── DATA EXCERPTS ──

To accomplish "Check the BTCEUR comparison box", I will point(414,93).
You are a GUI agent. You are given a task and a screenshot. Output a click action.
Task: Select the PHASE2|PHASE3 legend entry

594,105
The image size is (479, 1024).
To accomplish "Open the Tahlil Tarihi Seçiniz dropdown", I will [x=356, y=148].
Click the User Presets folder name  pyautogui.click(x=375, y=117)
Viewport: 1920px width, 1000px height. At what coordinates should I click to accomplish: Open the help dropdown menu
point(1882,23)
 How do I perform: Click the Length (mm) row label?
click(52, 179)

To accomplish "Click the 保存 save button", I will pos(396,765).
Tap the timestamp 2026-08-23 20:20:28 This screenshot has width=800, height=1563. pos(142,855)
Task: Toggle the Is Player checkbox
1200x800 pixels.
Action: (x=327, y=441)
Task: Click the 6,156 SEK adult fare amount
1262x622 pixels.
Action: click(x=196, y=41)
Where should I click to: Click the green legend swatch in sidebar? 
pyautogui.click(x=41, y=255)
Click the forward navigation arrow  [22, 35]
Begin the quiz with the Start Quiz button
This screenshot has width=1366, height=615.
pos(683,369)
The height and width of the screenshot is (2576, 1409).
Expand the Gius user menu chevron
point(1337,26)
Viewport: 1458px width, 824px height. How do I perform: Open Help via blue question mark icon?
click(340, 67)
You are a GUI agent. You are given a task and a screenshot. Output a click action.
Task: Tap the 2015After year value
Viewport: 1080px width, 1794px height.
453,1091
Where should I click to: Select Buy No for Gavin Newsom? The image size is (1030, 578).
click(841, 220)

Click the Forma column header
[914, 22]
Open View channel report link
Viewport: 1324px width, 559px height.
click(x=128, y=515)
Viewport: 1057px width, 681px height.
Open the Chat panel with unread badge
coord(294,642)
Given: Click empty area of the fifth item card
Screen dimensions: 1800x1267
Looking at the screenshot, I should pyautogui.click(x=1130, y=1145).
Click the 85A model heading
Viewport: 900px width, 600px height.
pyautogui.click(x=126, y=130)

───

# [REQUIREMENT]
After locating the line that contains "Task: Tap the 2015After year value", please copy exactly every line from the start of the records through it, and nothing else.

# [RESPONSE BOX]
To accomplish "Check the BTCEUR comparison box", I will point(414,93).
You are a GUI agent. You are given a task and a screenshot. Output a click action.
Task: Select the PHASE2|PHASE3 legend entry

594,105
The image size is (479, 1024).
To accomplish "Open the Tahlil Tarihi Seçiniz dropdown", I will [x=356, y=148].
Click the User Presets folder name  pyautogui.click(x=375, y=117)
Viewport: 1920px width, 1000px height. At what coordinates should I click to accomplish: Open the help dropdown menu
point(1882,23)
 How do I perform: Click the Length (mm) row label?
click(52, 179)

To accomplish "Click the 保存 save button", I will pos(396,765).
Tap the timestamp 2026-08-23 20:20:28 This screenshot has width=800, height=1563. pos(142,855)
Task: Toggle the Is Player checkbox
1200x800 pixels.
Action: (x=327, y=441)
Task: Click the 6,156 SEK adult fare amount
1262x622 pixels.
Action: click(x=196, y=41)
Where should I click to: Click the green legend swatch in sidebar? 
pyautogui.click(x=41, y=255)
Click the forward navigation arrow  [22, 35]
Begin the quiz with the Start Quiz button
This screenshot has width=1366, height=615.
pos(683,369)
The height and width of the screenshot is (2576, 1409).
Expand the Gius user menu chevron
point(1337,26)
Viewport: 1458px width, 824px height. How do I perform: Open Help via blue question mark icon?
click(340, 67)
You are a GUI agent. You are given a task and a screenshot. Output a click action.
Task: Tap the 2015After year value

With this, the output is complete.